● **Source extract**:
---+---
Banks Are Losing the Stablecoin Yield Fight, But the Delay Could Sink a Bigger Bill
TD Cowen warns the banking industry's push to retroactively restrict crypto reward programs is likely to lose politically, yet prolonged enough to derail the Digital Asset Market Clarity Act before it reaches a Senate floor vote.

One of Washington's most significant crypto bills is now caught in a standoff that analysts say banks cannot ultimately win. TD Cowen's Washington Research Group Managing Director Jaret Seiberg said that U.S. banks will likely fail in their bid to retroactively restrict stablecoin yield programs through the Digital Asset Market Clarity Act (CLARITY Act), but cautioned that the fight could drag on long enough to derail the entire bill before it clears the Senate.
The dispute centers on whether platforms like Coinbase can legally pay users roughly 4% annual yield on USDC, the dollar-pegged stablecoin issued by Circle. The GENIUS Act, which passed with strong bipartisan support in 2025 (68 to 30 in the Senate, 308 to 122 in the House), barred stablecoin issuers from paying yield directly. It left open a grey area for third-party platforms to run their own reward programs. Banks want the CLARITY Act (H.R. 3633), a separate market structure bill that has already cleared the House and is now stalled before the Senate Banking Committee, to close that gap retroactively.
"To us, the banks will eventually lose on this issue politically as they are arguing against consumers getting paid money," Seiberg wrote in a research note. "Yet this fight could extend long enough to put CLARITY at risk."
The Bank Policy Institute and the American Bankers Association argue that 4% returns on USDC will pull deposits away from traditional savings accounts, threatening the capital banks use for local lending. Their joint statement called for rules that "embrace financial innovation without undermining safety and soundness, and without putting the bank deposits that fuel local lending and drive economic activity at risk." Coinbase, which reported $1.3 billion in stablecoin revenue in 2025 primarily through its USDC arrangement with Circle, has withdrawn support for the CLARITY Act in its current form. CEO Brian Armstrong publicly rejected the amendments on January 14, in remarks that framed the changes as a direct threat to Coinbase's stablecoin revenue stream.
---+---
● **Rows**:
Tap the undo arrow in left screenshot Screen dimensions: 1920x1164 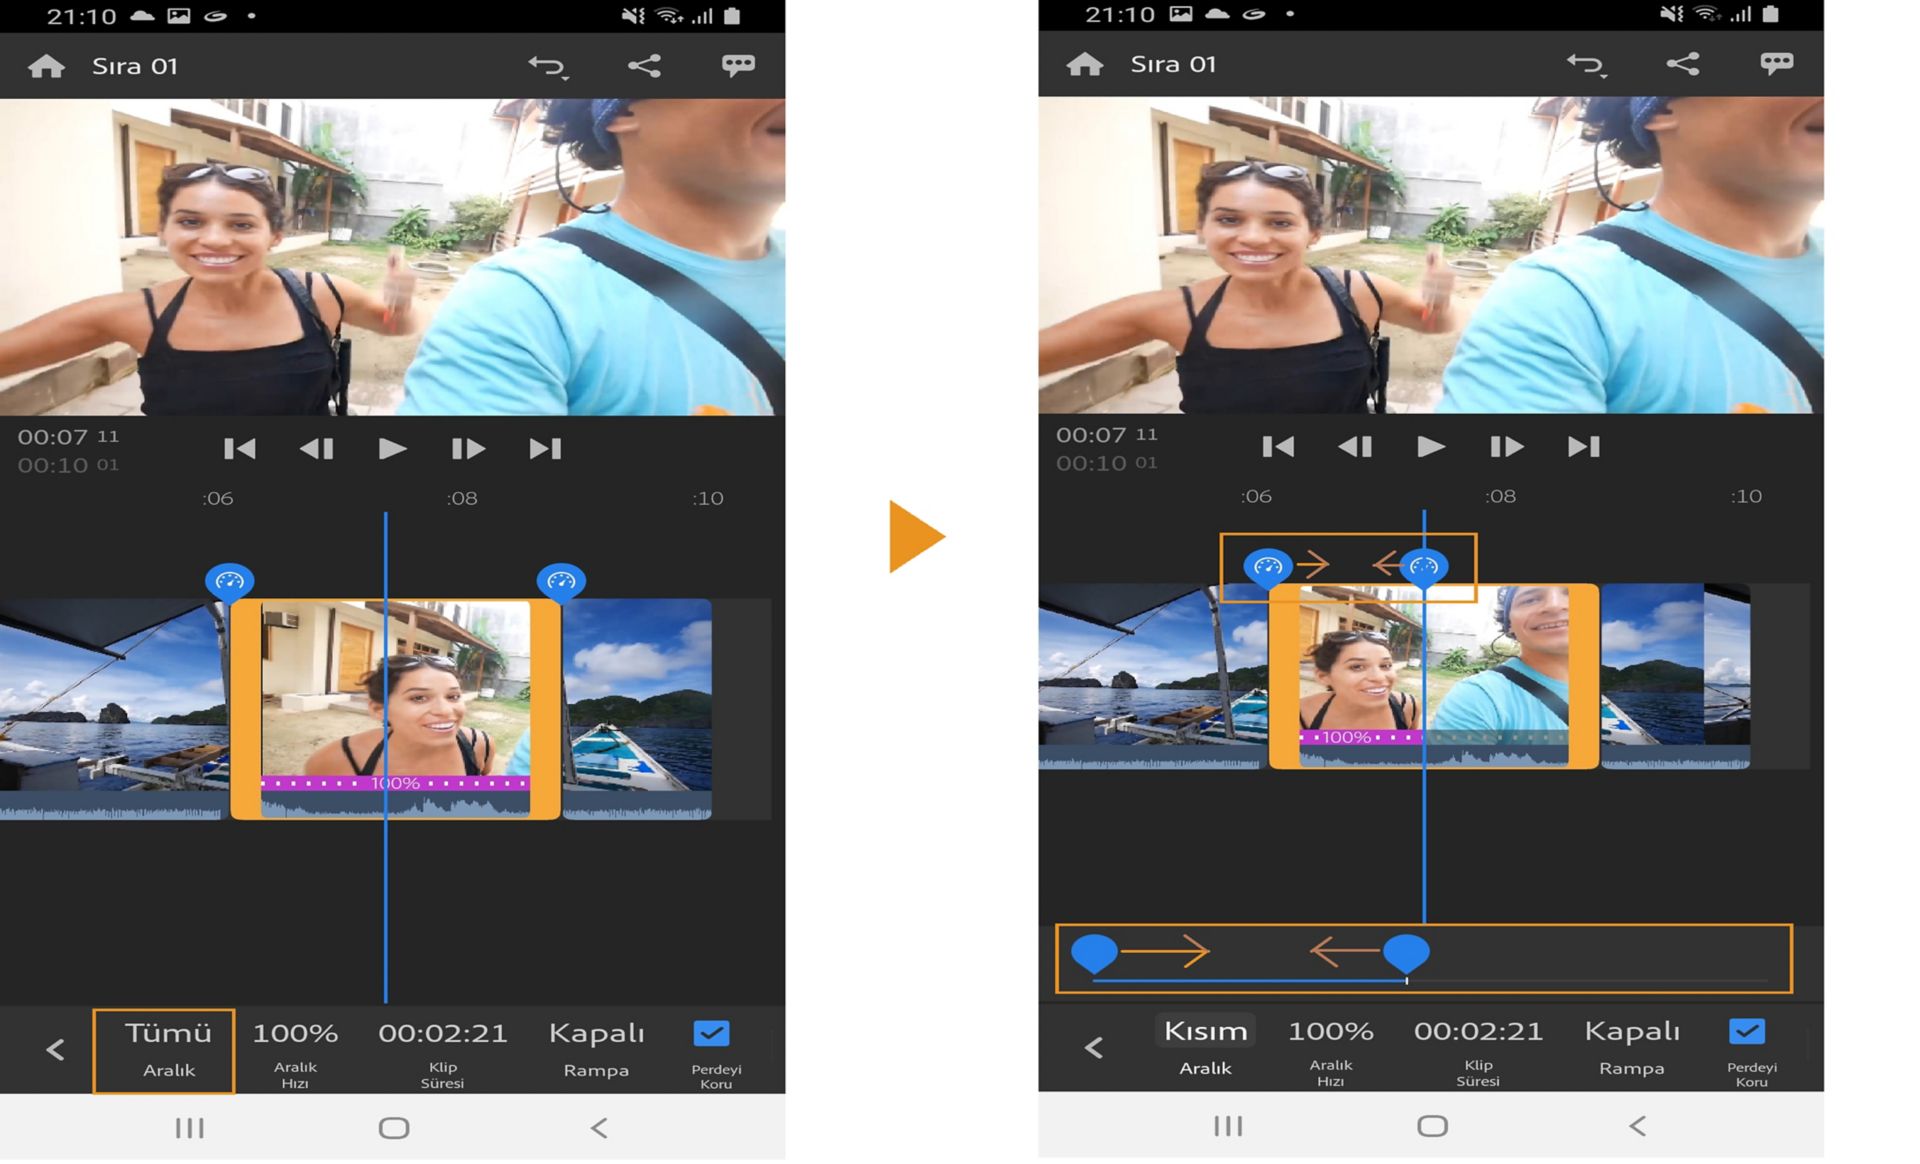pyautogui.click(x=547, y=66)
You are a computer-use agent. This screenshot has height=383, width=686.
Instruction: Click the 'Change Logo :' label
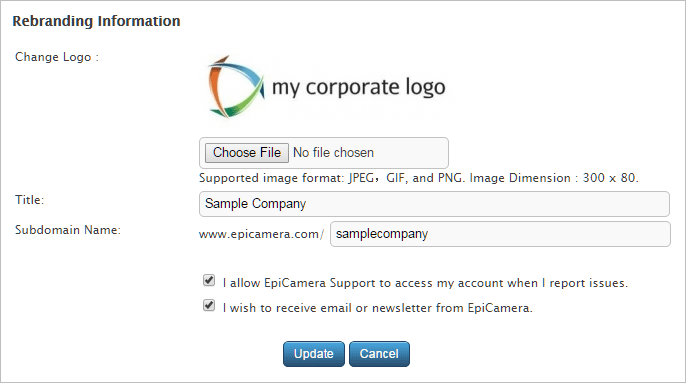(57, 57)
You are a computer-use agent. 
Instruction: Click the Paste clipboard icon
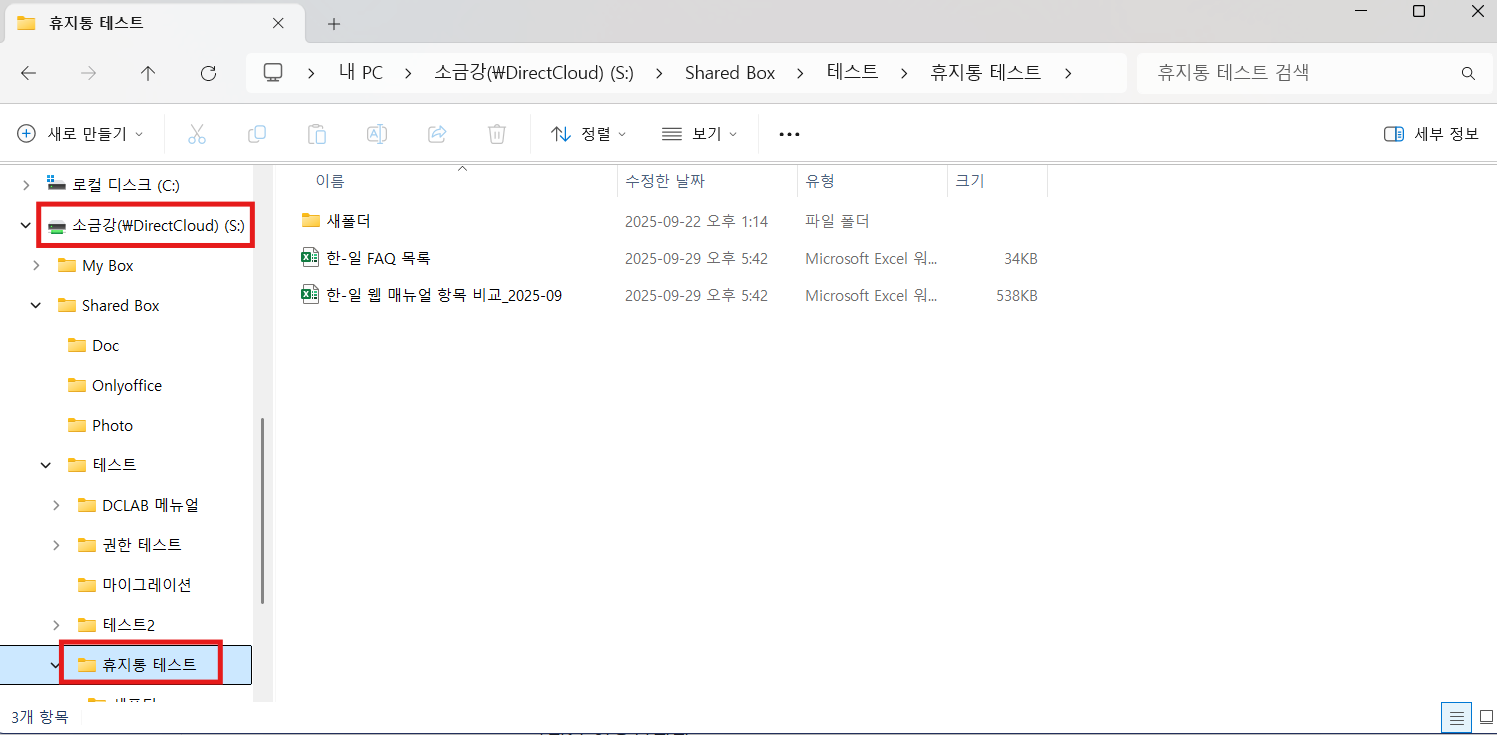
---+---
● **Work to complete**:
A. According to the stablecoin article, how much stablecoin revenue did Coinbase report in 2025?
B. Reproduce the stablecoin article between "Banks Are Losing" and "Senate floor vote.", inclusive.
C. Summarize the stablecoin article in two sentences.

● **Results by task**:
A. $1.3 billion

B.
Banks Are Losing the Stablecoin Yield Fight, But the Delay Could Sink a Bigger Bill
TD Cowen warns the banking industry's push to retroactively restrict crypto reward programs is likely to lose politically, yet prolonged enough to derail the Digital Asset Market Clarity Act before it reaches a Senate floor vote.

C. TD Cowen's Jaret Seiberg expects U.S. banks to lose their bid to retroactively restrict stablecoin yield programs through the CLARITY Act, but he warns that the fight could drag on long enough to derail the bill before it clears the Senate. Banks argue that the roughly 4% yield platforms like Coinbase pay on USDC will pull deposits away from savings accounts that fund local lending, while Coinbase has withdrawn support for the bill in its current form.